• [과제 개요] 아래 데이터의 모든 줄을 한 글자도 바꾸지 말고 그대로 되풀이해 주시겠어요? 그림은 답에서 빼 주세요.

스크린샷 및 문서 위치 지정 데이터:
>>>>>

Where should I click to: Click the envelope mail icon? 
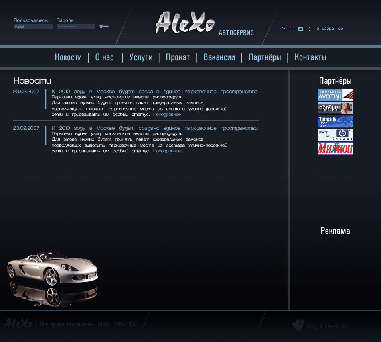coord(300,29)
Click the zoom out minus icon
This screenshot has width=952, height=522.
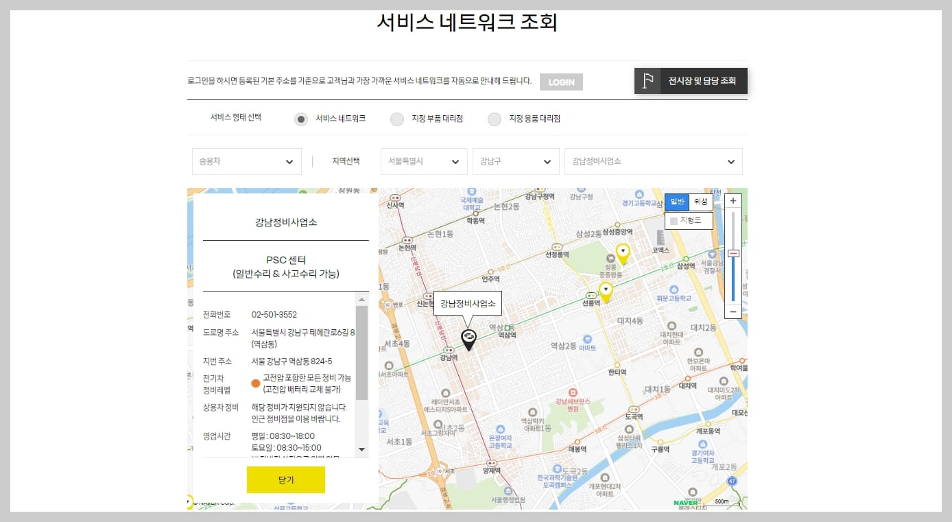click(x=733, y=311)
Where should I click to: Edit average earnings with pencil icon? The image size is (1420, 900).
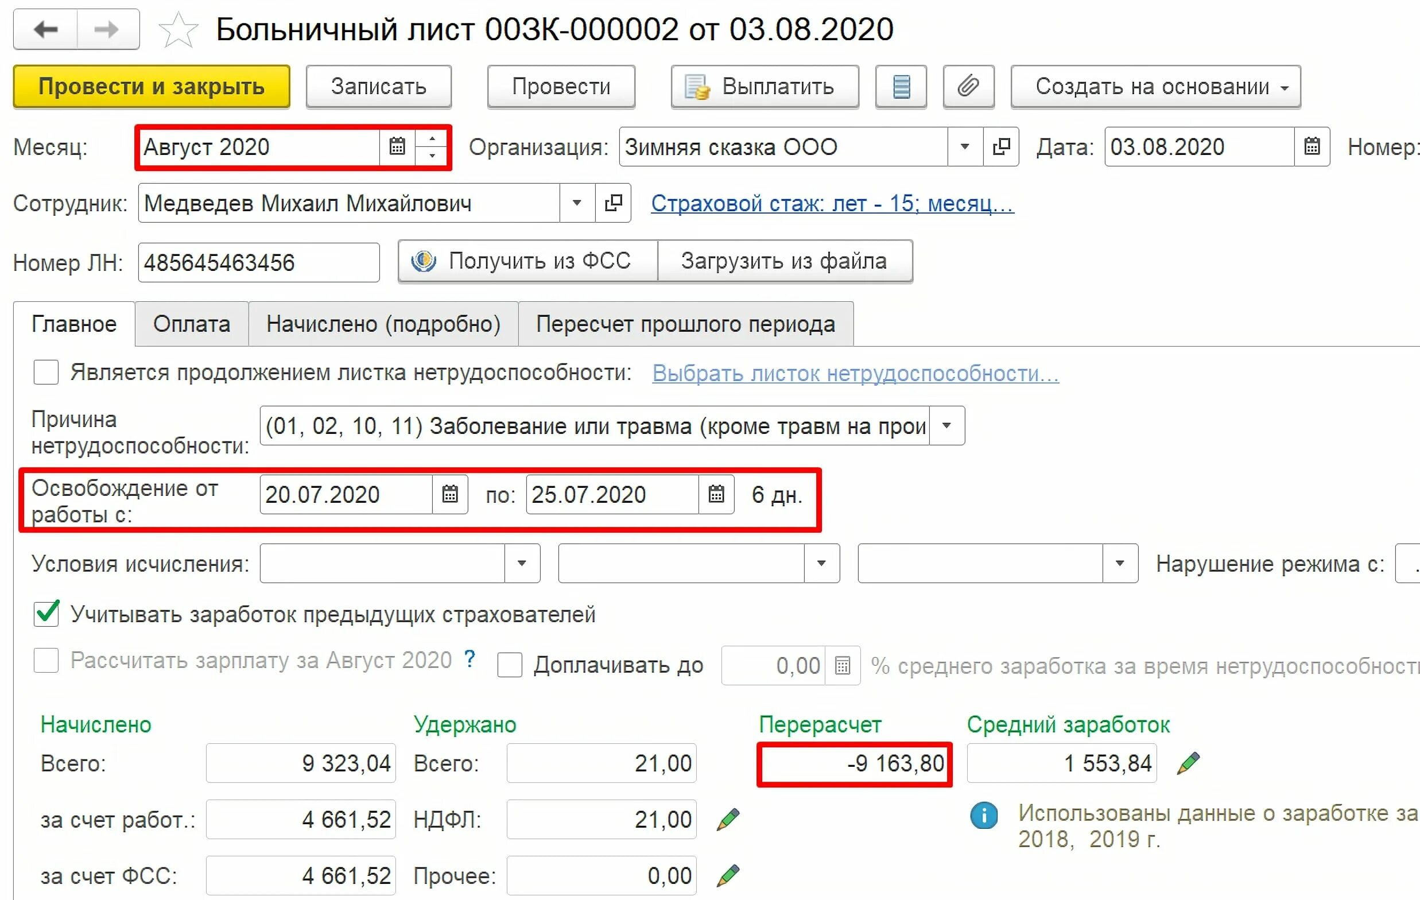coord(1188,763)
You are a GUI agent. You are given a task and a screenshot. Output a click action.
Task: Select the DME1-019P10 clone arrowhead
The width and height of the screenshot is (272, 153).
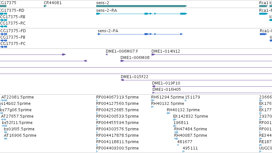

<<<<<

• [전체 답변]
Where should I click to: Click the envelope mail icon? 
coord(300,29)
Click the zoom out minus icon
This screenshot has width=952, height=522.
click(x=733, y=311)
Where should I click to: Edit average earnings with pencil icon? The image size is (1420, 900).
coord(1188,763)
You are a GUI agent. You are given a task and a screenshot. Output a click action.
Task: Select the DME1-019P10 clone arrowhead
The width and height of the screenshot is (272, 153).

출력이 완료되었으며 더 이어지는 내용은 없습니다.